The thought of the unsavory man caused a pall to settle over them, and neither Rory nor Jessica felt like further conversation. There were many subjects they'd eventually have to discuss, Rory thought, things too complex to handle in a car speeding through the pouring rain.
There would be time enough to convince Rory that he was still delusional later, Jessica decided, after he'd had his medication. The pain pills were bound to make him sleep. This time when he woke up, perhaps he'd remember who he was. And who hated him enough to try to kill him.
"Does this town have a historical museum?"
"Of course."
"I'd like to go there. If you have time," he added, remembering that as a prosecuting attorney she undoubtedly had work to do.
She didn't. Not really. "You should be in bed."
"I will be. Soon," he promised. "But there's something I want you to see."

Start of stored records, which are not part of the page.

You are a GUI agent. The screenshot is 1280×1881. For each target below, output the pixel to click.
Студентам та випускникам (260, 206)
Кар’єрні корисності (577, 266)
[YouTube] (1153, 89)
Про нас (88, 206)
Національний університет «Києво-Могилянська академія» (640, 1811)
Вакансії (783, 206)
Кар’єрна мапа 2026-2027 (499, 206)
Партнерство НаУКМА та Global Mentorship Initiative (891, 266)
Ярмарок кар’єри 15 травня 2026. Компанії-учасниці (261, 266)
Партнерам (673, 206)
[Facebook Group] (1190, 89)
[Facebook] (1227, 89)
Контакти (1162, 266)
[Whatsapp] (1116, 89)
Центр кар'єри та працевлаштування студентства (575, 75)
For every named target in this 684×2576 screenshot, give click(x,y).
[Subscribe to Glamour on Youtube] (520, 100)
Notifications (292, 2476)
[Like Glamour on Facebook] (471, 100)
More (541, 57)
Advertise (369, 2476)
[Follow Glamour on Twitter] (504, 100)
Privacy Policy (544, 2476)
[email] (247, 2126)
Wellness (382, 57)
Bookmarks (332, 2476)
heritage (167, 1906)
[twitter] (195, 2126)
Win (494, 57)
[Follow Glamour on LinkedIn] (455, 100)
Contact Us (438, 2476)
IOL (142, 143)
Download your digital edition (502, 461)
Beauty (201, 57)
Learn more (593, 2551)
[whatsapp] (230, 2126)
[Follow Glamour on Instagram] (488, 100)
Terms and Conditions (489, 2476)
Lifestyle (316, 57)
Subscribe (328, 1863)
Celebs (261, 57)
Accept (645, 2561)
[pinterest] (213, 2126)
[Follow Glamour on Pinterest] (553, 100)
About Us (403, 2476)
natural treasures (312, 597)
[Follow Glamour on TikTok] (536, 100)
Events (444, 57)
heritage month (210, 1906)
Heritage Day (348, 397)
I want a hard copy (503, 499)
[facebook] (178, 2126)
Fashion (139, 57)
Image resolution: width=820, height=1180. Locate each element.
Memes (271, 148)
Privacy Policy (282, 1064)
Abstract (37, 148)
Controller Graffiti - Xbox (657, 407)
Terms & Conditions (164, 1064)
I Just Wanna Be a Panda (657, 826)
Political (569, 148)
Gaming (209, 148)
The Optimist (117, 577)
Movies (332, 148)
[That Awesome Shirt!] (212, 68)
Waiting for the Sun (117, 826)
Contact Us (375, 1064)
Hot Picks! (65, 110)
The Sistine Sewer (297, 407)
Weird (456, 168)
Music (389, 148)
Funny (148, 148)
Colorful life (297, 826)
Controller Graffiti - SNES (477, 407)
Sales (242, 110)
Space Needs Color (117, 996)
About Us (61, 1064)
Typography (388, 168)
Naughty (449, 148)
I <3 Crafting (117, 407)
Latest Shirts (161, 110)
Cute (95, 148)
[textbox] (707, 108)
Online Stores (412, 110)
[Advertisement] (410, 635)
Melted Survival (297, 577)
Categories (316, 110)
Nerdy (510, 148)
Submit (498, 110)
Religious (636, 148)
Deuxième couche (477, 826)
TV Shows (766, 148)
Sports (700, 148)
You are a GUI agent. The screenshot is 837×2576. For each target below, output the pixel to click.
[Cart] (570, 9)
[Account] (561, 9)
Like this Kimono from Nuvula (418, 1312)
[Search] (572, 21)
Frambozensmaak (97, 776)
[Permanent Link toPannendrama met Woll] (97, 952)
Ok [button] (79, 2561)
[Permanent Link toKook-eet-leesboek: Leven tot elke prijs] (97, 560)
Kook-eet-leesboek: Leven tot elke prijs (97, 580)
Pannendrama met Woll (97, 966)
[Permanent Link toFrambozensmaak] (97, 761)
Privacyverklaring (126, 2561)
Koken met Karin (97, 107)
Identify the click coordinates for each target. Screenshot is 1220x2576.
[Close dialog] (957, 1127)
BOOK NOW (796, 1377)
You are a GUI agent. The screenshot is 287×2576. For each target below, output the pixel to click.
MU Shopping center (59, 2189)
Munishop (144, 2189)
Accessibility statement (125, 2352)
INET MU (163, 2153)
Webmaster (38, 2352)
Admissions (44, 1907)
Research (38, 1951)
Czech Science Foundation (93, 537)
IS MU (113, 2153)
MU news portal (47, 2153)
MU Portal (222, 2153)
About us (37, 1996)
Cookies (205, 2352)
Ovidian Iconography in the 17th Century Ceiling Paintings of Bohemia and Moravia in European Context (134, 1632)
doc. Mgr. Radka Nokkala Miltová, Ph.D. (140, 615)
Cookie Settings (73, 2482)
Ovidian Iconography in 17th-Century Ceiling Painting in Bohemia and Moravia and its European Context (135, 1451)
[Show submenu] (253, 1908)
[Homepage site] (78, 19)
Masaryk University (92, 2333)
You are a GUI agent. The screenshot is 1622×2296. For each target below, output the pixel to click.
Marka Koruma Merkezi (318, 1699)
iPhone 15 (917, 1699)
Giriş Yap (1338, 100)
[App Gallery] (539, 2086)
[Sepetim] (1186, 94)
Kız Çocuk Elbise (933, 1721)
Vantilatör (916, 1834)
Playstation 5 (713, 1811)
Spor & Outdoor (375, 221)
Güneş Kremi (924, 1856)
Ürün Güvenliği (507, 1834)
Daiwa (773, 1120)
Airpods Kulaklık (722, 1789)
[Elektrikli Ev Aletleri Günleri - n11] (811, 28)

Jessica sighed and turned at the next corner. "All right."
If Whiskey River, Arizona, looked familiar to first-time visitors, it was because the town had served as a movie set on more than one occasion. Gene Autry, John Wayne and Clint Eastwood had all ridden horseback down Main Street. So had Doc Holliday and Wyatt Earp, but for some reason Jessica had never quite understood, the make-believe cowboys had bigger displays in the historical museum.
Edith Flynn, a flamboyant, comfortably padded woman in her midsixties, greeted them with friendly cheer. "Come on in and warm up," she said. "Looks like the two of you got caught in the rain." She glanced out at the water streaming down the windows of the museum. "Good weather for ducks. And Lord knows, we can sure use the moisture after last winter's drought."